The website of the UN Convention on Biological Diversity (CBD) confirmed this. “The national list of threatened faunal species was established in 2004 and includes 42 species of land mammals, 127 species of birds, 24 species of reptiles, and 14 species of amphibians. In terms of fishes, the Philippines counts at least 3,124 species, of which about 121 are endemic, and 76 are threatened. 

In 2007, an administrative order issued by the environment department established a national list of threatened species, indicating that 99 species were critically endangered, 187 were endangered, 176 were vulnerable as well as 64 other threatened species.

Threats to biodiversity in the Philippines vary, according to CBD. In the forest ecosystem, for instance, the primary causes of forest loss are commercial exploitation and population growth (including lifestyle and consumption patterns) and the introduction of invasive alien species. 

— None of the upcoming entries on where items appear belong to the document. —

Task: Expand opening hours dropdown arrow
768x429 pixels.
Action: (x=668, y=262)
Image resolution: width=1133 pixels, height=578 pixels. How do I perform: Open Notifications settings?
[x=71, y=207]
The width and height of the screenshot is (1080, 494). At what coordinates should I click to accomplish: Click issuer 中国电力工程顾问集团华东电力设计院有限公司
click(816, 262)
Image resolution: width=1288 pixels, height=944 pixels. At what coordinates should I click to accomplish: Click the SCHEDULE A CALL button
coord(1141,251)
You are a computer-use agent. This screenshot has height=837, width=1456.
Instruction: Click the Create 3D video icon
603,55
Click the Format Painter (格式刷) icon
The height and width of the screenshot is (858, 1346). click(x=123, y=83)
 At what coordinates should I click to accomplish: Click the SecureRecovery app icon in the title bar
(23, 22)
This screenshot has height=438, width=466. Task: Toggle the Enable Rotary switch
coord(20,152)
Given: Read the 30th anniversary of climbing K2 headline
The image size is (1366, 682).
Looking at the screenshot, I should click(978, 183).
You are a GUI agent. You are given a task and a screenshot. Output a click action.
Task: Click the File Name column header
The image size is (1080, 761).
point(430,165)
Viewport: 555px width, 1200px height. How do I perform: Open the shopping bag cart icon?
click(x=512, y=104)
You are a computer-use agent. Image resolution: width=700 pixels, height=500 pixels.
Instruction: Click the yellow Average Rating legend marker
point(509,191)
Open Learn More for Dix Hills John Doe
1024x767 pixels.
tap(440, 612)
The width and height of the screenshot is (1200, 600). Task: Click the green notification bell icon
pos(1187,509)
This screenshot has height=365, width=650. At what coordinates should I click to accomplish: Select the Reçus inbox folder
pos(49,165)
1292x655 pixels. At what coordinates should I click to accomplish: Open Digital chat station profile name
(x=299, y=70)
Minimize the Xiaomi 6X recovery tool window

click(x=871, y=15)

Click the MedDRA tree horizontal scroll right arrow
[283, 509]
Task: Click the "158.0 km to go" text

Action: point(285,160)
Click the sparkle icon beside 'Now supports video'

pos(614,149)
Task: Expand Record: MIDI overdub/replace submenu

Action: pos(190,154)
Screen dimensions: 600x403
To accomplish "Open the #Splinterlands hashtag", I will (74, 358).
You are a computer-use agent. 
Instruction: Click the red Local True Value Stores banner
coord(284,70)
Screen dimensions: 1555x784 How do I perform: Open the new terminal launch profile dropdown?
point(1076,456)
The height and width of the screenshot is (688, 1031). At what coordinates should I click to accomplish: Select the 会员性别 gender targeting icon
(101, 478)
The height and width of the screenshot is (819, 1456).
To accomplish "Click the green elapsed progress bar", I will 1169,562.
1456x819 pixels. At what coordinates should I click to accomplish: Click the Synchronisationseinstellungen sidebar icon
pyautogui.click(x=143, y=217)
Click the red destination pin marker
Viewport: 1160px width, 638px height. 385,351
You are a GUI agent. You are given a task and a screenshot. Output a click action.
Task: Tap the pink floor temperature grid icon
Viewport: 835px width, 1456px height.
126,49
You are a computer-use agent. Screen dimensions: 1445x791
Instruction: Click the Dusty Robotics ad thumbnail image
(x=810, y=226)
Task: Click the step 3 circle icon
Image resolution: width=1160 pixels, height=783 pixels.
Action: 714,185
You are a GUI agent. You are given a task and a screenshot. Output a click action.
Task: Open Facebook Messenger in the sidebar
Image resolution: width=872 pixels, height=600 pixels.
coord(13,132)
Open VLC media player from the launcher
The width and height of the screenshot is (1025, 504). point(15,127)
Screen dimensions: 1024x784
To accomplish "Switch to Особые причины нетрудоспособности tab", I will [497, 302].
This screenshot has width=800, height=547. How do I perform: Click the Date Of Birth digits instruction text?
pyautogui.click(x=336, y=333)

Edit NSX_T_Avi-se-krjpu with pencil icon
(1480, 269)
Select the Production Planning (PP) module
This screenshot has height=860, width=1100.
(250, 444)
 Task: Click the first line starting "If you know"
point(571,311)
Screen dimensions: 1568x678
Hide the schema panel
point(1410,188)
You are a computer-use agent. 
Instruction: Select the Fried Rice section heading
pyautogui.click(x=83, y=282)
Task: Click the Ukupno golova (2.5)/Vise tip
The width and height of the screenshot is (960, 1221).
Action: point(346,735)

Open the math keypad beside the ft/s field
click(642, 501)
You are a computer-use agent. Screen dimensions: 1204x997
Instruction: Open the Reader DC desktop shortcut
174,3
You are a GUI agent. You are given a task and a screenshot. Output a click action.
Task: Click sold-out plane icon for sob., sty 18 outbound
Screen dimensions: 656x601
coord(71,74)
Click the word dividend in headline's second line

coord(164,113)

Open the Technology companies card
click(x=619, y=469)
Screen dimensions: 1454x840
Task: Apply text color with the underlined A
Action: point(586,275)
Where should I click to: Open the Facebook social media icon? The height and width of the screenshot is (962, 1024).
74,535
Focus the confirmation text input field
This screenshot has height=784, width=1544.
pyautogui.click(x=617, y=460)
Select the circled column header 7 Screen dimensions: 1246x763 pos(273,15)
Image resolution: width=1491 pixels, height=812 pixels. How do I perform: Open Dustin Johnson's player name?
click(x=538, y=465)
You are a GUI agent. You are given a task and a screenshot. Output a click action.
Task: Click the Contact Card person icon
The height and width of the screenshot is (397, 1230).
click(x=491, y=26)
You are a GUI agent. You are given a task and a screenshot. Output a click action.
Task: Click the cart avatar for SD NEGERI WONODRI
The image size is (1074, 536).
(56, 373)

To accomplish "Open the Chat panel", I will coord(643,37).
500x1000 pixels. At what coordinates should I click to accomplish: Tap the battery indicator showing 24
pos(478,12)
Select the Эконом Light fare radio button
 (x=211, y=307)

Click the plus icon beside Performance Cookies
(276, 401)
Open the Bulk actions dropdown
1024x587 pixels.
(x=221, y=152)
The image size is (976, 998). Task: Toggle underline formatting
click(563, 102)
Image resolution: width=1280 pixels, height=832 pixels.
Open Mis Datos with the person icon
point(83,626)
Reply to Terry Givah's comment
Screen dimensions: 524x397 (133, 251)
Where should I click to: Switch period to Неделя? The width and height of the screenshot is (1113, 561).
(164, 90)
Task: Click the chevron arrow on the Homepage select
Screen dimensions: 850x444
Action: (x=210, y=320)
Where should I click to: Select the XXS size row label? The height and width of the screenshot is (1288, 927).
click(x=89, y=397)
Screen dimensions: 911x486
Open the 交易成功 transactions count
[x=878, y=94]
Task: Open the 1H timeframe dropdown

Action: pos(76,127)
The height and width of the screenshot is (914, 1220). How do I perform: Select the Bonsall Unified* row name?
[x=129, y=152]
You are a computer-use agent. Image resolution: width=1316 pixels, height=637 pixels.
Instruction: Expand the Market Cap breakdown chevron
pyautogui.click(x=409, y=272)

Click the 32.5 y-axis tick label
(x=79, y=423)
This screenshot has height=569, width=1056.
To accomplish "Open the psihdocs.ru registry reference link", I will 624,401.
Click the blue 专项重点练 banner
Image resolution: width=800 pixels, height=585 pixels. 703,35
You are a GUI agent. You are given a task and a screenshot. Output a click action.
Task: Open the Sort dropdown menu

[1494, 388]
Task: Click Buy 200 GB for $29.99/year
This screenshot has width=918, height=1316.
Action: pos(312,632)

CBD said that the loss of biodiversity in the agricultural ecosystem is a direct consequence of habitat destruction via conversion of agricultural land to other uses; natural calamities or extreme weather events associated with climate change, the introduction of invasive alien species, pests, and diseases; and inherent institutional problems of government agencies responsible for conserving agrobiodiversity.

“Yet the observed declined is also the indirect result of the increased demand for food, land and other agro-based resources; pursuit of economic growth through intensive agriculture, export-oriented policies and the promotion of extractive industries, such as mining, that are potentially damaging to the environment; and lifestyle change of farmers brought about by urbanization,” the CBD said in its website.

Major threats to inland water biodiversity, as well as marine and coastal ecosystems, include chemical pollution and eutrophication, fisheries operation, habitat alteration, invasion of alien species, and global climate change, the CBD pointed out.

“Protection of biodiversity should be one of the top priorities of any meaningful strategy to safeguard the world’s biological heritage,” wrote John C. Ryan, author of Life Support: Conserving Biological Diversity.

“A few decades ago, the wildlife of the Philippines was notable for its abundance; now, it is notable for its variety; if the present trend of destruction continues, Philippine wildlife will be notable for its absence,” commented Dr. Lee Talbot, who was once a member of the Southeast Asia Project on Wildlife Conservation of Nature and Natural Resources.